■ Problem requirements:
Copy the entries below, changing every "computer-use agent" to "desktop assistant" and keeping everything else the same.

■ Material provided:
☆ ☆ ☆ ☆

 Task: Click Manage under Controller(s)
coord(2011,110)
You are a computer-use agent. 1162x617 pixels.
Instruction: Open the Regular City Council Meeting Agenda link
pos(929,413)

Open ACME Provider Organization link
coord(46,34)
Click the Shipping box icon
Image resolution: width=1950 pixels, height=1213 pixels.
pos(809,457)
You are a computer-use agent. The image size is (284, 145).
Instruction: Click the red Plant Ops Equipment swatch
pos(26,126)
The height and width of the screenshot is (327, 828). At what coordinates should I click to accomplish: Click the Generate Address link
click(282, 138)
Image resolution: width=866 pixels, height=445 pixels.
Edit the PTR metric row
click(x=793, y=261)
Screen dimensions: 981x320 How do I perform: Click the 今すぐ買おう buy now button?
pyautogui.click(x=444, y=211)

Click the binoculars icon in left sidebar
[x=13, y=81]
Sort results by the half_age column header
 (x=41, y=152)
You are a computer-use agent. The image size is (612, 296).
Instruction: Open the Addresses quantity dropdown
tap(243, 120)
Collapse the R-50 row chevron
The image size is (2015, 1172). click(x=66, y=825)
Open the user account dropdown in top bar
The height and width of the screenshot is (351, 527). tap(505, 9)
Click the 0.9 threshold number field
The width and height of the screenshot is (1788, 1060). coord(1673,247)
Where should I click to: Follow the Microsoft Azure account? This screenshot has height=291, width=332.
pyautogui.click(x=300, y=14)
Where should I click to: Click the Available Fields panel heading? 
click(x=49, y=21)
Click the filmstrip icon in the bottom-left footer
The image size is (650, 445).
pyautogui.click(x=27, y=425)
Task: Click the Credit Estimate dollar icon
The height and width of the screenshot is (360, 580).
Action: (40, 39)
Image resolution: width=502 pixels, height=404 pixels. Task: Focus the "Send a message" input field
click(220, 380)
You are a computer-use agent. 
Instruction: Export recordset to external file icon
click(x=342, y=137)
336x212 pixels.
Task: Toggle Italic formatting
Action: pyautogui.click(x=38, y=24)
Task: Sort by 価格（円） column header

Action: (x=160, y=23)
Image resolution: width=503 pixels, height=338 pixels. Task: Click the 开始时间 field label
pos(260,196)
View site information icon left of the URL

☆ ☆ ☆ ☆

■ Solved exercise:
 Task: Click Manage under Controller(s)
coord(2011,110)
You are a desktop assistant. 1162x617 pixels.
Instruction: Open the Regular City Council Meeting Agenda link
pos(929,413)

Open ACME Provider Organization link
coord(46,34)
Click the Shipping box icon
Image resolution: width=1950 pixels, height=1213 pixels.
pos(809,457)
You are a desktop assistant. The image size is (284, 145).
Instruction: Click the red Plant Ops Equipment swatch
pos(26,126)
The height and width of the screenshot is (327, 828). At what coordinates should I click to accomplish: Click the Generate Address link
click(282, 138)
Image resolution: width=866 pixels, height=445 pixels.
Edit the PTR metric row
click(x=793, y=261)
Screen dimensions: 981x320 How do I perform: Click the 今すぐ買おう buy now button?
pyautogui.click(x=444, y=211)

Click the binoculars icon in left sidebar
[x=13, y=81]
Sort results by the half_age column header
 (x=41, y=152)
You are a desktop assistant. The image size is (612, 296).
Instruction: Open the Addresses quantity dropdown
tap(243, 120)
Collapse the R-50 row chevron
The image size is (2015, 1172). click(x=66, y=825)
Open the user account dropdown in top bar
The height and width of the screenshot is (351, 527). tap(505, 9)
Click the 0.9 threshold number field
The width and height of the screenshot is (1788, 1060). coord(1673,247)
Where should I click to: Follow the Microsoft Azure account? This screenshot has height=291, width=332.
pyautogui.click(x=300, y=14)
Where should I click to: Click the Available Fields panel heading? 
click(x=49, y=21)
Click the filmstrip icon in the bottom-left footer
The image size is (650, 445).
pyautogui.click(x=27, y=425)
Task: Click the Credit Estimate dollar icon
The height and width of the screenshot is (360, 580).
Action: (40, 39)
Image resolution: width=502 pixels, height=404 pixels. Task: Focus the "Send a message" input field
click(220, 380)
You are a desktop assistant. 
Instruction: Export recordset to external file icon
click(x=342, y=137)
336x212 pixels.
Task: Toggle Italic formatting
Action: pyautogui.click(x=38, y=24)
Task: Sort by 価格（円） column header

Action: (x=160, y=23)
Image resolution: width=503 pixels, height=338 pixels. Task: Click the 开始时间 field label
pos(260,196)
View site information icon left of the URL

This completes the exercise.